Stored records
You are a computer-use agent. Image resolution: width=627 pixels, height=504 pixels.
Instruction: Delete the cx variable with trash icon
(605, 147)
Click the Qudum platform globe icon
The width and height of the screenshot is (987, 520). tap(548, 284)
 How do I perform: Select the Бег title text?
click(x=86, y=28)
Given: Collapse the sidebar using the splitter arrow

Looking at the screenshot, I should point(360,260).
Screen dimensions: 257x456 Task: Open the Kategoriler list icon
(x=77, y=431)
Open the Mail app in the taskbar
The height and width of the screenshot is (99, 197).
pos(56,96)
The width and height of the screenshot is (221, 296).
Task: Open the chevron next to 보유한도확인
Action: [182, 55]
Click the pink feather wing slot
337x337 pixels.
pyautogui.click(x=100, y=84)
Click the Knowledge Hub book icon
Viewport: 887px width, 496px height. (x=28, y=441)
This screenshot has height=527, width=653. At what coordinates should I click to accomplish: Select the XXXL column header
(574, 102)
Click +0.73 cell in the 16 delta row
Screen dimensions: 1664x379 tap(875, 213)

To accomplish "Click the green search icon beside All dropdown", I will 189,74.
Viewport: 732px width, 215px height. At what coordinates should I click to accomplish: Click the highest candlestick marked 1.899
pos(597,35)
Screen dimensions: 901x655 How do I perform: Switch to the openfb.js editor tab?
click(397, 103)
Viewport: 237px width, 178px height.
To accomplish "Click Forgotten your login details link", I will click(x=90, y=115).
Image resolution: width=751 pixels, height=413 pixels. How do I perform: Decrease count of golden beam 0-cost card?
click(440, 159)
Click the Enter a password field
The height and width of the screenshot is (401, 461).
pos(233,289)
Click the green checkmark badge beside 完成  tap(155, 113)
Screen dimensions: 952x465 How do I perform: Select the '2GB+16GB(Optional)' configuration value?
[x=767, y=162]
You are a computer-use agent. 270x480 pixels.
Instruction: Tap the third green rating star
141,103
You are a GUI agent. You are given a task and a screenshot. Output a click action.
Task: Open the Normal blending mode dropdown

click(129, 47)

About this task: Each line of the data must be set down again as it is.

Solution to the problem:
You are a computer-use agent. Image resolution: width=627 pixels, height=504 pixels.
Instruction: Delete the cx variable with trash icon
(605, 147)
Click the Qudum platform globe icon
The width and height of the screenshot is (987, 520). tap(548, 284)
 How do I perform: Select the Бег title text?
click(x=86, y=28)
Given: Collapse the sidebar using the splitter arrow

Looking at the screenshot, I should point(360,260).
Screen dimensions: 257x456 Task: Open the Kategoriler list icon
(x=77, y=431)
Open the Mail app in the taskbar
The height and width of the screenshot is (99, 197).
pos(56,96)
The width and height of the screenshot is (221, 296).
Task: Open the chevron next to 보유한도확인
Action: [182, 55]
Click the pink feather wing slot
337x337 pixels.
pyautogui.click(x=100, y=84)
Click the Knowledge Hub book icon
Viewport: 887px width, 496px height. (x=28, y=441)
This screenshot has height=527, width=653. At what coordinates should I click to accomplish: Select the XXXL column header
(574, 102)
Click +0.73 cell in the 16 delta row
Screen dimensions: 1664x379 tap(875, 213)

To accomplish "Click the green search icon beside All dropdown", I will 189,74.
Viewport: 732px width, 215px height. At what coordinates should I click to accomplish: Click the highest candlestick marked 1.899
pos(597,35)
Screen dimensions: 901x655 How do I perform: Switch to the openfb.js editor tab?
click(397, 103)
Viewport: 237px width, 178px height.
To accomplish "Click Forgotten your login details link", I will click(x=90, y=115).
Image resolution: width=751 pixels, height=413 pixels. How do I perform: Decrease count of golden beam 0-cost card?
click(440, 159)
Click the Enter a password field
The height and width of the screenshot is (401, 461).
pos(233,289)
Click the green checkmark badge beside 完成  tap(155, 113)
Screen dimensions: 952x465 How do I perform: Select the '2GB+16GB(Optional)' configuration value?
[x=767, y=162]
You are a computer-use agent. 270x480 pixels.
Instruction: Tap the third green rating star
141,103
You are a GUI agent. You are given a task and a screenshot. Output a click action.
Task: Open the Normal blending mode dropdown

click(129, 47)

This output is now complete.